WORK ITEM A: In the email about the citation feature, what kind of references does the writer say they need?
WORK ITEM B: Carry on the email about the citation feature from the point where it stops.
Segment Start: PASSAGE SHOWN
In other words, I need backward references from the bibliography to the body text, not forward references from the text to the bib.
From what I can tell this requirement is outside of the basic scenario that you designed for so I guess I will have to handle it some other way.
If I have misconstrued the citation capabilities, please let me know.
On 10/18/20 7:59 PM, essin wrote:
> I don't think the citation feature is going to work for me. I need the
> references to appear in the output exactly the order that they appear in
> the .md file - and - I need the tags on the references such as  to
> appear in the text at the point where the citation is made. Having them
> all renumbered and included in the reverences section in their order of
> appearance in the text will not work.
Segment End: PASSAGE SHOWN
Segment Start: ENTRIES SUPPLIED
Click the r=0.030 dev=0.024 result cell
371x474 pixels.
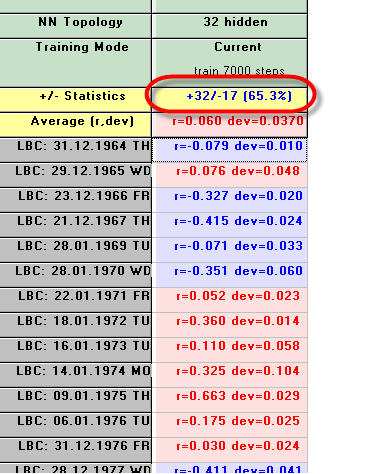tap(230, 450)
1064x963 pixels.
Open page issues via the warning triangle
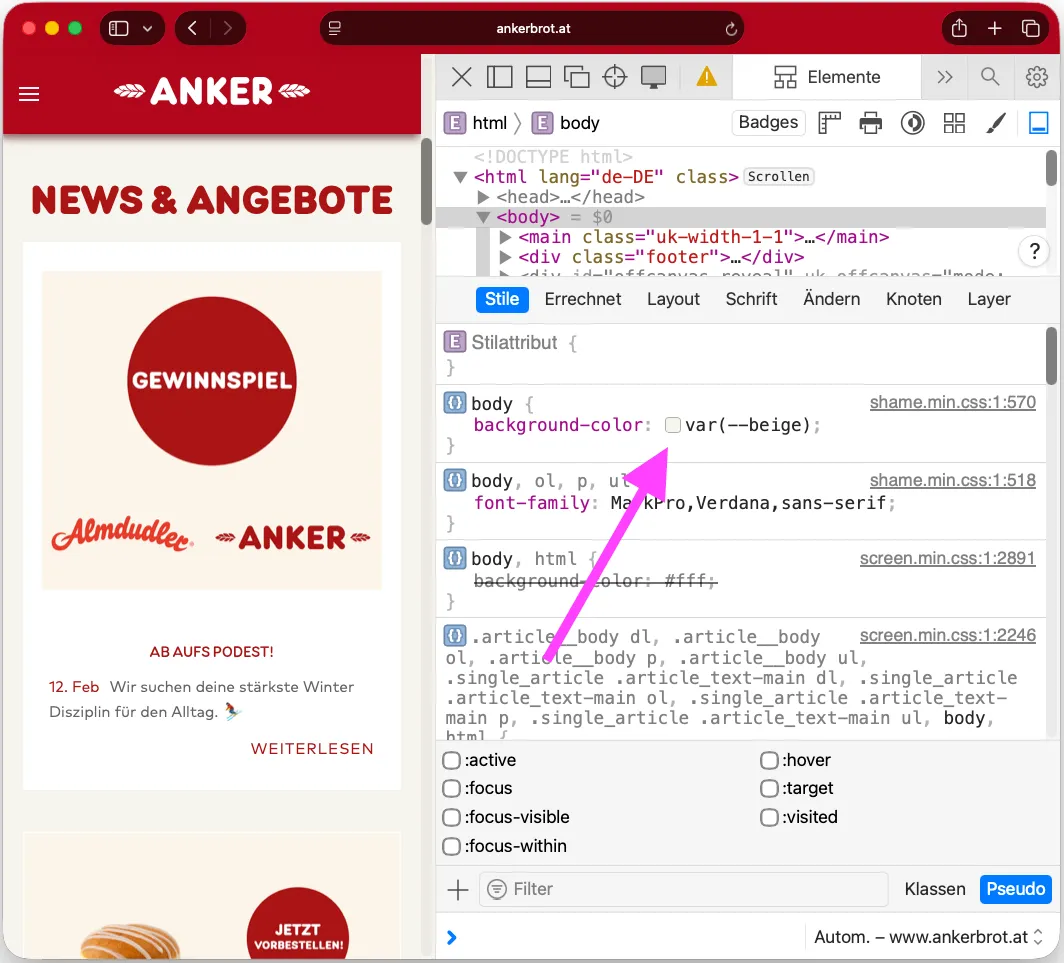pyautogui.click(x=707, y=77)
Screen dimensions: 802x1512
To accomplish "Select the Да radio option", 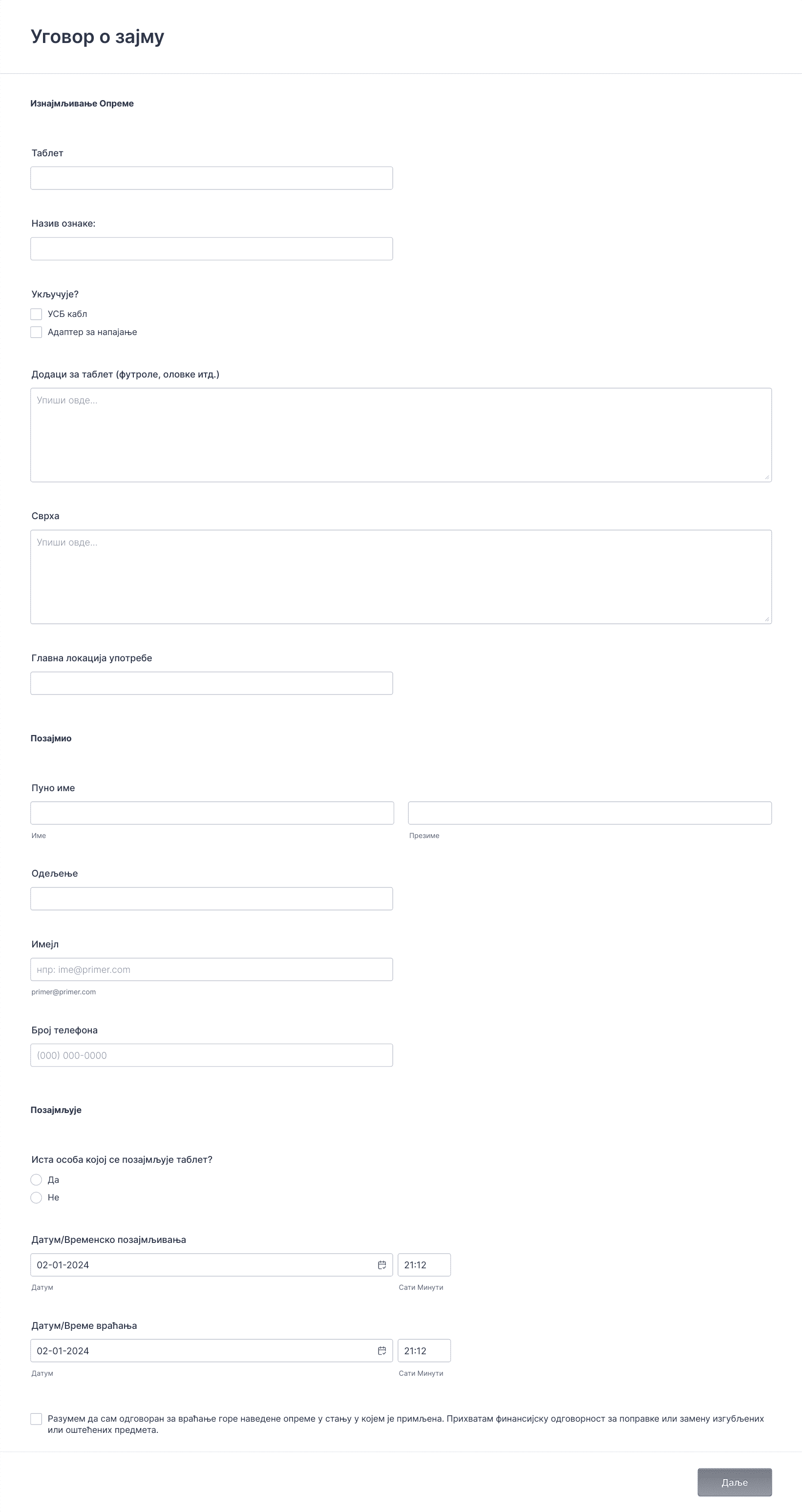I will 37,1180.
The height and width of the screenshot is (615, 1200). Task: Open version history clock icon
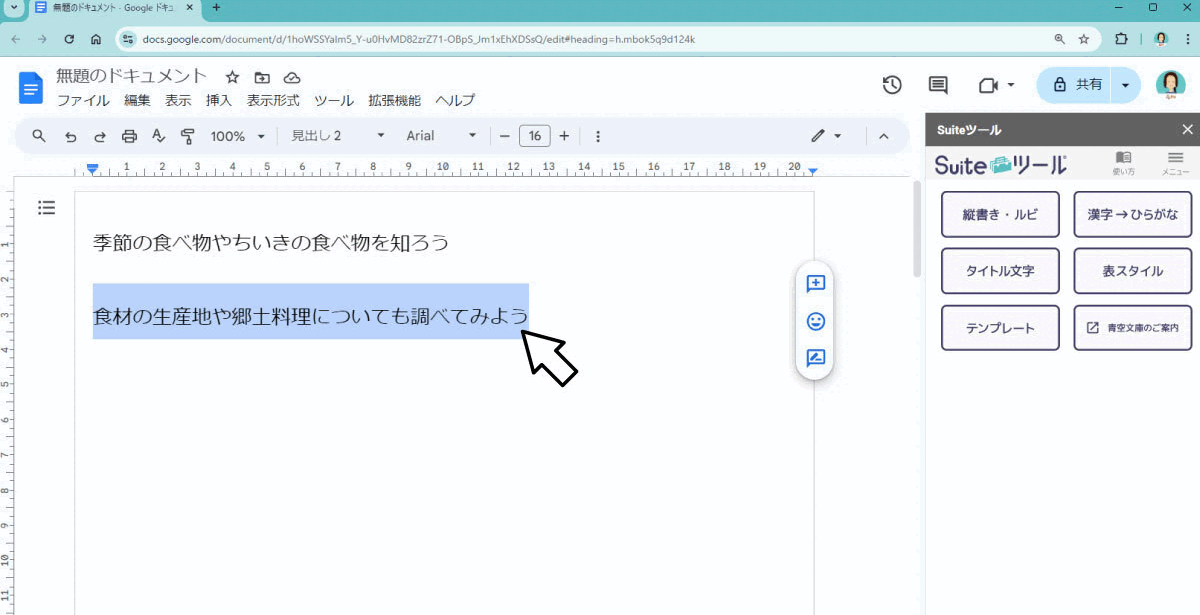pyautogui.click(x=892, y=85)
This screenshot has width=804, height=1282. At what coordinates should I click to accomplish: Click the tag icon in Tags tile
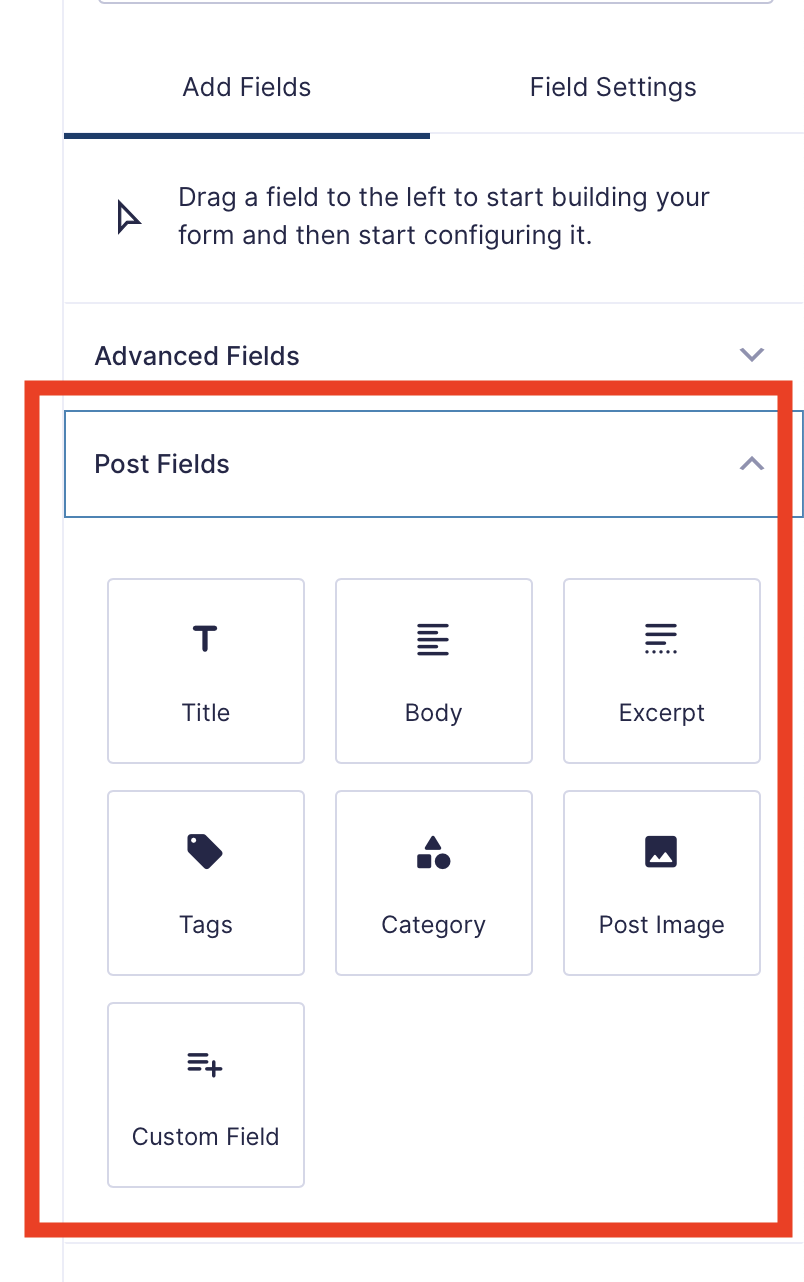205,851
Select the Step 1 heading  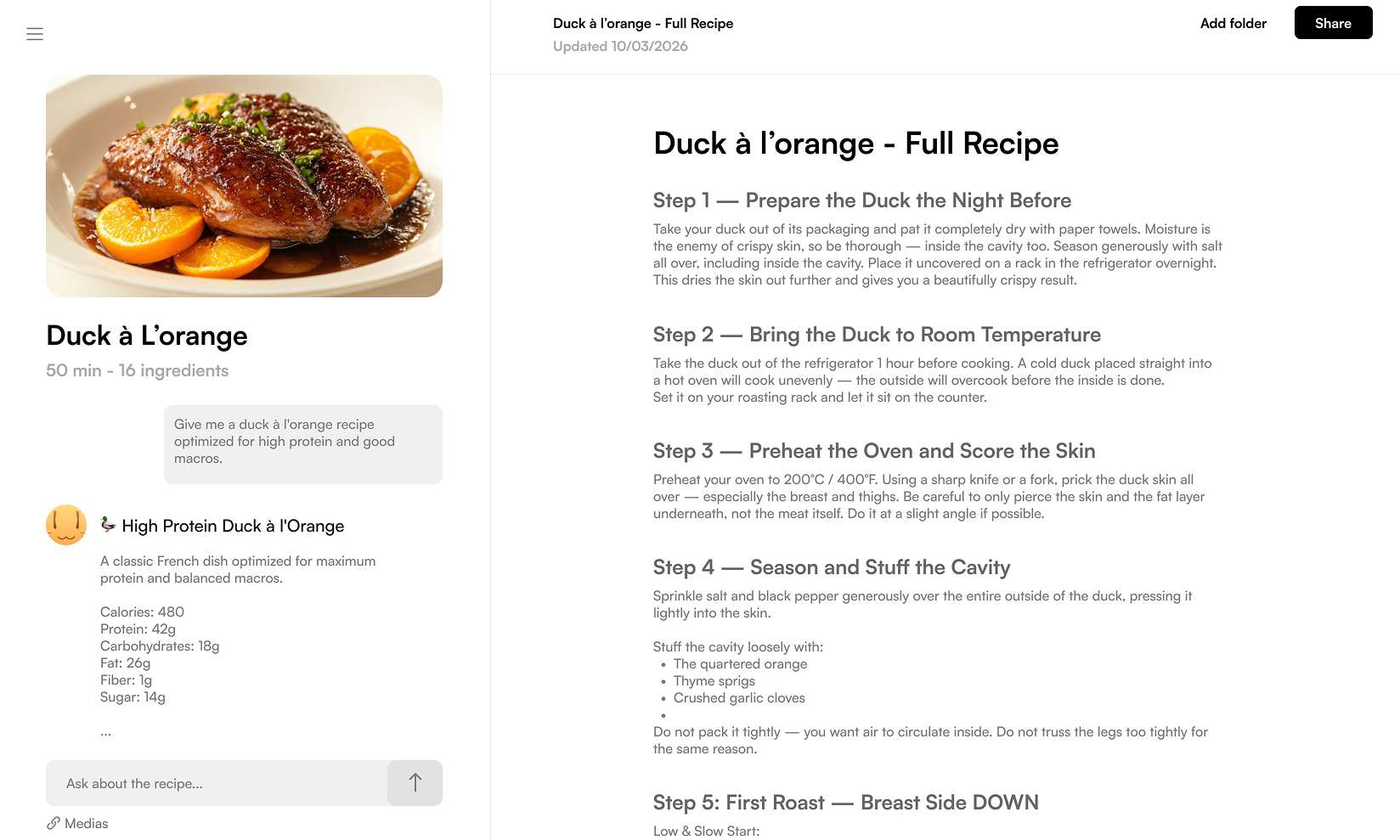click(862, 200)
Segment End: ENTRIES SUPPLIED
WRITTEN RESPONSE A: Backward references from the bibliography to the body text.

WRITTEN RESPONSE B:
> In other words, I need backward references from the bibliography to the
> body text, not forward references from the text to the bib.
> From what I can tell this requirement is outside of the basic scenario
> that you designed for so I guess I will have to handle it some other way.
> If I have misconstrued the citation capabilities, please let me know.